(Data records)

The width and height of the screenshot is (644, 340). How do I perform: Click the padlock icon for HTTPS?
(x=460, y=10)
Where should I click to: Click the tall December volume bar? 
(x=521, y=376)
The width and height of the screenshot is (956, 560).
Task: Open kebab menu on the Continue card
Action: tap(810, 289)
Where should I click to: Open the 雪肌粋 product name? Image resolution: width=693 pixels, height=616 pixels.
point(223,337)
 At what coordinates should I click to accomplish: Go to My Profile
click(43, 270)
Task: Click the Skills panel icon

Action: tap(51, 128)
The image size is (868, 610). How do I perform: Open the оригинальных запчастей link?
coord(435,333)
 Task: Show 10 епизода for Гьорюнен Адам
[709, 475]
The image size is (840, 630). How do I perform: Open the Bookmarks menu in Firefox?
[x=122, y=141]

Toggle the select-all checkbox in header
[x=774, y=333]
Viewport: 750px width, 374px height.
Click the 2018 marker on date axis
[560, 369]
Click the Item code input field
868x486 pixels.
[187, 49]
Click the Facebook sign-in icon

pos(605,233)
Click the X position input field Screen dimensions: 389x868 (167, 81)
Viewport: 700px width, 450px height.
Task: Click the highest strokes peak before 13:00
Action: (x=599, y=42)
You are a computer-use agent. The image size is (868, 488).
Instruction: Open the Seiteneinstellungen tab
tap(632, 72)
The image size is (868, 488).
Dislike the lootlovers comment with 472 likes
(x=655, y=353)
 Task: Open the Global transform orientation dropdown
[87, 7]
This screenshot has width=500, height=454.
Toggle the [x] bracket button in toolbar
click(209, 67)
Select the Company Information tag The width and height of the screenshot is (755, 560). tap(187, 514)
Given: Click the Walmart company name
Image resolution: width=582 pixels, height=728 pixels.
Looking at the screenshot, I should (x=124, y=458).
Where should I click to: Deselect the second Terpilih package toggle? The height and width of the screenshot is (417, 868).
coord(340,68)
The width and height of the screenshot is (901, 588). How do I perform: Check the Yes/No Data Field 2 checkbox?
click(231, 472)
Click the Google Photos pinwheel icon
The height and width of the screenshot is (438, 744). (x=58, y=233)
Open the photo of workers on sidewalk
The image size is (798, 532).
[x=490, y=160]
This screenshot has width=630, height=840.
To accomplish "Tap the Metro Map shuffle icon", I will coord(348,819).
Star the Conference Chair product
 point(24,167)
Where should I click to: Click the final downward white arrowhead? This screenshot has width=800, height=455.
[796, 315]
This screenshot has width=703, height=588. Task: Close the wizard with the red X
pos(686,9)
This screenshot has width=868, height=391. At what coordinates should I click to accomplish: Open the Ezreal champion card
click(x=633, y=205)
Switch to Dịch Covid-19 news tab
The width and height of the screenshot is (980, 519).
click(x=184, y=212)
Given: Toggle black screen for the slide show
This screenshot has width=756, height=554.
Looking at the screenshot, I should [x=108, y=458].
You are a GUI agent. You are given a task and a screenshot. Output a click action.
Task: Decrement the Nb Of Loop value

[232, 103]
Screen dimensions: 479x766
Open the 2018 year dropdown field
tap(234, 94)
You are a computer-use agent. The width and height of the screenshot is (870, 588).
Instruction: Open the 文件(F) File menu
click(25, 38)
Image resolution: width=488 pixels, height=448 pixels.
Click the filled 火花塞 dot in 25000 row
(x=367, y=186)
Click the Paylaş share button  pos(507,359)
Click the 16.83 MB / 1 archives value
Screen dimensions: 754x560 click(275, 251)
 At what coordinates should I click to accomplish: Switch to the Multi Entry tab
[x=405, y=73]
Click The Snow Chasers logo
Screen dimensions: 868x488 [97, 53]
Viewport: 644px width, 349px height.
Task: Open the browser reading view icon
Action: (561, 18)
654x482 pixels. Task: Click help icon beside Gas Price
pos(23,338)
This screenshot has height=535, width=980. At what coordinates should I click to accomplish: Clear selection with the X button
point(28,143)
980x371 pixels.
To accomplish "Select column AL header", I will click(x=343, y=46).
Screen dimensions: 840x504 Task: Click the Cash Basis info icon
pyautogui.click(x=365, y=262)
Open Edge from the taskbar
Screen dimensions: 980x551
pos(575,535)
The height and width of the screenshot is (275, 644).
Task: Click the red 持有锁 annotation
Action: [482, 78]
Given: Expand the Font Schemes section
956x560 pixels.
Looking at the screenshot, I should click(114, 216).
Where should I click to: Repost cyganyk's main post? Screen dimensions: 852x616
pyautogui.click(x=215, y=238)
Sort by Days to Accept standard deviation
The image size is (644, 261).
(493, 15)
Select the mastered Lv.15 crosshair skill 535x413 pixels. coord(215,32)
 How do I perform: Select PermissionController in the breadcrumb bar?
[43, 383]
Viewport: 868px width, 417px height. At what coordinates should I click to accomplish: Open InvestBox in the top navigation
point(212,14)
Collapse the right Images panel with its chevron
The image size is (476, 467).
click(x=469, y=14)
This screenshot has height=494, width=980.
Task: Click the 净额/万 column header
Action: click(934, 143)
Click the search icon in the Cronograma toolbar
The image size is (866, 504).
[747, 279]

* [Exercise requirements]
Restate every line of the data word for word.

* [Answer for this exercise]
The width and height of the screenshot is (644, 340). How do I perform: Click the padlock icon for HTTPS?
(x=460, y=10)
Where should I click to: Click the tall December volume bar? 
(x=521, y=376)
The width and height of the screenshot is (956, 560).
Task: Open kebab menu on the Continue card
Action: tap(810, 289)
Where should I click to: Open the 雪肌粋 product name? Image resolution: width=693 pixels, height=616 pixels.
point(223,337)
 At what coordinates should I click to accomplish: Go to My Profile
click(43, 270)
Task: Click the Skills panel icon

Action: tap(51, 128)
The image size is (868, 610). How do I perform: Open the оригинальных запчастей link?
coord(435,333)
 Task: Show 10 епизода for Гьорюнен Адам
[709, 475]
The image size is (840, 630). How do I perform: Open the Bookmarks menu in Firefox?
[x=122, y=141]

Toggle the select-all checkbox in header
[x=774, y=333]
Viewport: 750px width, 374px height.
Click the 2018 marker on date axis
[560, 369]
Click the Item code input field
868x486 pixels.
[187, 49]
Click the Facebook sign-in icon

pos(605,233)
Click the X position input field Screen dimensions: 389x868 (167, 81)
Viewport: 700px width, 450px height.
Task: Click the highest strokes peak before 13:00
Action: (x=599, y=42)
You are a computer-use agent. The image size is (868, 488).
Instruction: Open the Seiteneinstellungen tab
tap(632, 72)
The image size is (868, 488).
Dislike the lootlovers comment with 472 likes
(x=655, y=353)
 Task: Open the Global transform orientation dropdown
[87, 7]
This screenshot has width=500, height=454.
Toggle the [x] bracket button in toolbar
click(209, 67)
Select the Company Information tag The width and height of the screenshot is (755, 560). tap(187, 514)
Given: Click the Walmart company name
Image resolution: width=582 pixels, height=728 pixels.
Looking at the screenshot, I should (x=124, y=458).
Where should I click to: Deselect the second Terpilih package toggle? The height and width of the screenshot is (417, 868).
coord(340,68)
The width and height of the screenshot is (901, 588). How do I perform: Check the Yes/No Data Field 2 checkbox?
click(231, 472)
Click the Google Photos pinwheel icon
The height and width of the screenshot is (438, 744). (x=58, y=233)
Open the photo of workers on sidewalk
The image size is (798, 532).
[x=490, y=160]
This screenshot has width=630, height=840.
To accomplish "Tap the Metro Map shuffle icon", I will coord(348,819).
Star the Conference Chair product
 point(24,167)
Where should I click to: Click the final downward white arrowhead? This screenshot has width=800, height=455.
[796, 315]
This screenshot has width=703, height=588. Task: Close the wizard with the red X
pos(686,9)
This screenshot has width=868, height=391. At what coordinates should I click to accomplish: Open the Ezreal champion card
click(x=633, y=205)
Switch to Dịch Covid-19 news tab
The width and height of the screenshot is (980, 519).
click(x=184, y=212)
Given: Toggle black screen for the slide show
This screenshot has width=756, height=554.
Looking at the screenshot, I should [x=108, y=458].
You are a GUI agent. You are given a task and a screenshot. Output a click action.
Task: Decrement the Nb Of Loop value

[232, 103]
Screen dimensions: 479x766
Open the 2018 year dropdown field
tap(234, 94)
You are a computer-use agent. The width and height of the screenshot is (870, 588).
Instruction: Open the 文件(F) File menu
click(25, 38)
Image resolution: width=488 pixels, height=448 pixels.
Click the filled 火花塞 dot in 25000 row
(x=367, y=186)
Click the Paylaş share button  pos(507,359)
Click the 16.83 MB / 1 archives value
Screen dimensions: 754x560 click(275, 251)
 At what coordinates should I click to accomplish: Switch to the Multi Entry tab
[x=405, y=73]
Click The Snow Chasers logo
Screen dimensions: 868x488 [97, 53]
Viewport: 644px width, 349px height.
Task: Open the browser reading view icon
Action: (561, 18)
654x482 pixels. Task: Click help icon beside Gas Price
pos(23,338)
This screenshot has height=535, width=980. At what coordinates should I click to accomplish: Clear selection with the X button
point(28,143)
980x371 pixels.
To accomplish "Select column AL header", I will click(x=343, y=46).
Screen dimensions: 840x504 Task: Click the Cash Basis info icon
pyautogui.click(x=365, y=262)
Open Edge from the taskbar
Screen dimensions: 980x551
pos(575,535)
The height and width of the screenshot is (275, 644).
Task: Click the red 持有锁 annotation
Action: [482, 78]
Given: Expand the Font Schemes section
956x560 pixels.
Looking at the screenshot, I should click(114, 216).
Where should I click to: Repost cyganyk's main post? Screen dimensions: 852x616
pyautogui.click(x=215, y=238)
Sort by Days to Accept standard deviation
The image size is (644, 261).
(493, 15)
Select the mastered Lv.15 crosshair skill 535x413 pixels. coord(215,32)
 How do I perform: Select PermissionController in the breadcrumb bar?
[43, 383]
Viewport: 868px width, 417px height. At what coordinates should I click to accomplish: Open InvestBox in the top navigation
point(212,14)
Collapse the right Images panel with its chevron
The image size is (476, 467).
click(x=469, y=14)
This screenshot has height=494, width=980.
Task: Click the 净额/万 column header
Action: click(934, 143)
Click the search icon in the Cronograma toolbar
The image size is (866, 504).
[747, 279]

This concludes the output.